AK Parti’nin karşısında durmak inanılmaz bir konfor alanı sunuyor olabilir. Ancak kazandıracak ve yeniden müşterek alanlar yaratacak olan vatandaşın neresinde durulacağıdır.
İyimser bir tahminle ülkenin %25’i ki, bu oran bir ara yüzde 50 olarak ifade ediliyordu. Mecliste bulunan, iğneden ipliğe devletin tüm kontrollerinden geçen ve yine ülkenin yüzce 50’sini temsil eden siyasi partileri vatan haini ve dış mihrakların iç uzantıları olarak görebiliyor.
Bir belediye başkanının, yabancı bir diplomat ile yediği yemek üzerinden envai çeşit komplo teorileri üretilebiliyor.
Ömründe bir kez bile anasının ak sütü gibi helali olan Antalya sahillerinde kızgın kumlardan serin sulara atlamayan vatandaşımız, ülkenin adalet, eğitim, sağlık sistemleri bir kenara bıraksak bile; ekonomik olarak geldiğimiz hal ortadayken, tüm resmi rakamlar dahil fakirleştiğimiz gerçeğini gözümüze sokarken, Antalya sahillerinde elini kolunu sallaya sallaya gezen emekli Alman öğretmenin hala bizi kıskandığına inanabiliyor.

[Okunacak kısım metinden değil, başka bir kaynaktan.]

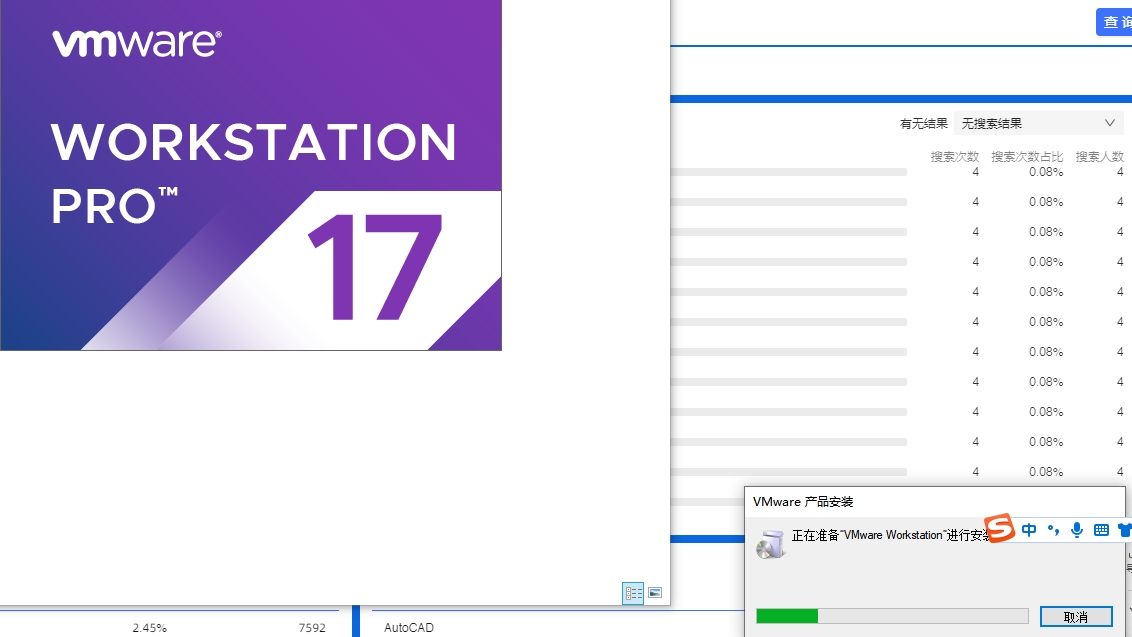
Task: Click the 有无结果 filter label
Action: click(923, 124)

Alman emekli öğretmenin Antalya sahillerinde dolaşması gibi ekonomi bakanımızda yüzde 80 enflasyona rağmen rahat bir şekilde sokağa çıkabilmekle övünmesine şaşırmamak gerekiyor.
Nitekim övünülecek bir mevzu.
Kendi çocuğu sınıfta kalınca cayırtı koparan toplum, AK Parti’nin ülke yönetiminde aldığı zayıf notların dış güçlerin elektrikleri kesmesinden kaynaklandığına bir çırpıda inanıveriyor. Oysaki tarihten biliyoruz; memleket sınıfta kalınca çocuğunun okulu geçmesinin hiçbir anlamı olmuyor. Her koyunun kendi bacağından asılıyor olması, yine tencerede pişenin koyun eti olduğu gerçekliğini değiştirmiyor.
En nihayetinde İnsan işine yarayana inanıyor. Peki; belli bir kesimin işine yarayan, nasıl oluyor da sıradan hanelerde konuşulan itirazları bastıracak kadar etkin olabiliyor.
Hayat hızlı akıyor. Kamera karşısına geçen mafya babası temizlik kolu başkanı olarak karşımıza çıkıyor, iç işleri bakanımızın bir muhalefet parti başkanı için paylaştığı mumya videosu ile bilinçleniyoruz. Arkasından sevimli bir kedinin köpeği kovaladığı video ve ardından illimunati…, bu hızın ne kadar baş döndürücü olabileceğini gösteriyor.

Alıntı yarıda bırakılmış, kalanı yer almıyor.